THE ARCH OF TITUS
Beyond the Forum and on the summit of the ridge known as the Velia is the Arch of Titus. We can read the inscription: SENATUS POPULUSQUE ROMANUS DIVO TITO DIVI VESPASIANI F. VESPASIANO AUGUSTO (The senate and people of Rome (dedicated this arch) to the deified Titus Vespasianus Augustus, son of the deified Vespasianus.) Consider this inscription. Both the Greeks and the Romans propitiated the spirits of the dead with sacrifice and prayer.

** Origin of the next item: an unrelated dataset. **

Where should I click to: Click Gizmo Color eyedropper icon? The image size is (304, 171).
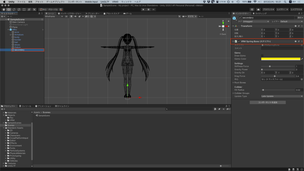(302, 59)
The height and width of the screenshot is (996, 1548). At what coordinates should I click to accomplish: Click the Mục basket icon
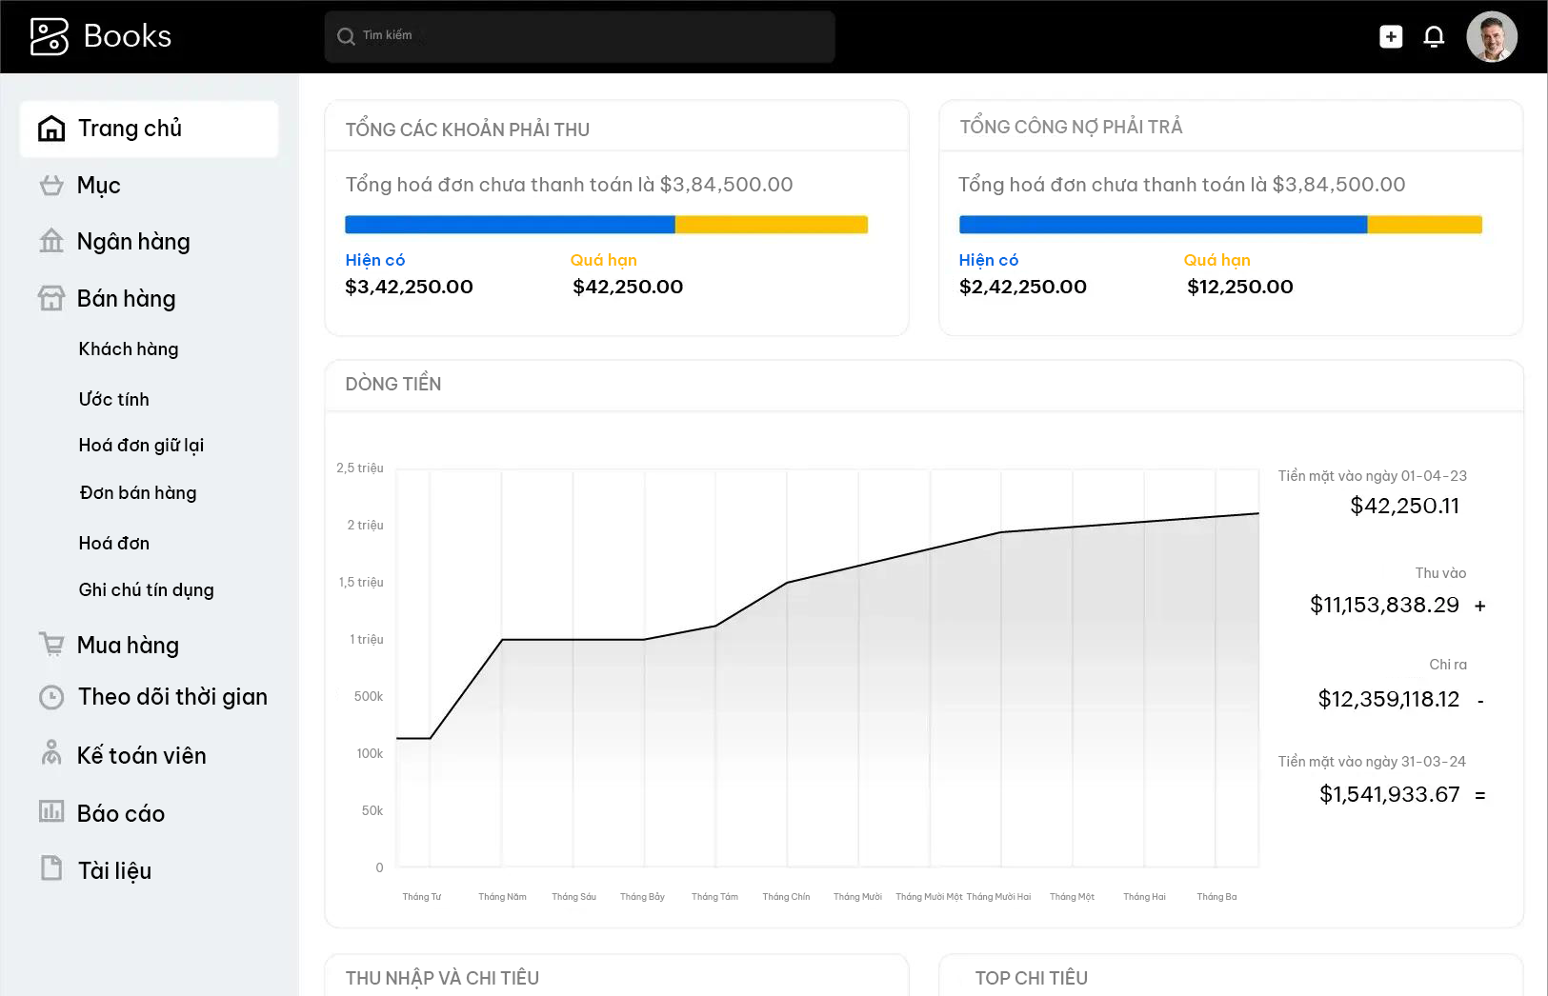pyautogui.click(x=51, y=186)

The founder of a city or any specially great benefactor of the community they venerated after death as a hero, a being intermediate in dignity and power between man and the gods.
THE COLOSSEUM FROM THE NORTH
It was with this idea that the senate by decree deified (more strictly, heroized) a deceased emperor who seemed to that body to have been a specially worthy ruler. Thus they had deified Vespasian, and after him his son and successor Titus. This arch, therefore, was dedicated by the senate and people to the memory of Emperor Titus after his death. A monument of the kind commemorated a victory so great as to entitle the general to a triumph,—a procession of the victorious commander and his army along the Sacred Way, past the Forum, and up the Capitol to the temple of Jupiter on the summit. The spoils of war were carried in the procession, while games and other festivities rejoiced the hearts of the populace.
This arch is a memorial of the war waged by Titus against the Jews, in which he besieged and destroyed Jerusalem, their holy city. During the conflict the Jews resisted with superhuman energy; and when everything was lost they killed one another and their wives and children as the lot determined, in order not to be slaves. The fame of their heroism is as imperishable as the military renown of the conqueror. The triumphal arch, accordingly, represents the slaughter of innocent people, the crushing of national liberty, the brutal sacking of cities, the merciless sale of captives into slavery. While casting this gloomy shadow, it reflects on the sunlit side the glory of victory and the extension and solidification of Roman power.